AIG failure would still be disastrous for global mktsThe dollar value of global securities deals AIG has insured against default is fairly astronomical. The article above mentions $28 trillion. Whatever the dollar amount needed to stabilize the global economy, it apparently could dwarf the few trillion dollars in Obama's budget and or his stimulus package. Perhaps China will decide that our US treasury bonds have, for some reason, regained their previous appeal.
By Lilla Zuill and Kristina Cooke / March 1, 2009
NEW YORK -- A revised bailout of American International Group Inc (AIG.N) may be just another "band-aid" solution, but more than five months after it was first rescued by the government the option of letting the insurer fail would still be considered too big a shock to already fragile global markets..."The government really does not have the option of letting AIG totally blow up," said Robert Haines, senior insurance analyst at CreditSights.

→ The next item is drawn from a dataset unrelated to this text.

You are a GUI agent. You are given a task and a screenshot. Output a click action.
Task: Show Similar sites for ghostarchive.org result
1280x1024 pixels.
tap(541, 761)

AIG's foray into the roughly $28.5 trillion credit default swap market left it heavily exposed to losses on toxic mortgage assets that it had guaranteed against default....
"European banks are about two-third of the problem... it would be a domino effect across the globe. "The ensuing panic would be disastrous," he said...
Moody's Investors Service and Standard & Poor's both have AIG on review for downgrade from the seventh highest investment grade, and have said that only government support was keeping ratings from being cut to "junk" status. "If AIG is allowed to fail -- many banks holding CDS paper from AIG could also fail," said Mark Keenan, insurance partner at law firm Anderson Kill & Olick. "In other words, I don't think the U.S. government can afford to allow AIG to fail -- no matter how many bandaids may be needed," he added. Over time, however, some analysts say the U.S. government may find that an orderly failure of AIG is the only way to stop the financial bleeding.
"The whole thing is ridiculous. How much longer are we going to do this? This is another bandaid, and we'll be having this discussion again," said Christopher Whalen, co-founder of Institutional Risk Analytics, a provider of analysis and ratings for banks..."
Source / Reuters, UK
However, if cutting the interest rate to zero, plus the stimulus package, plus all the bailouts so far all put together can't seem to do the job, and if all else fails, there are always the US Treasury Department printing presses.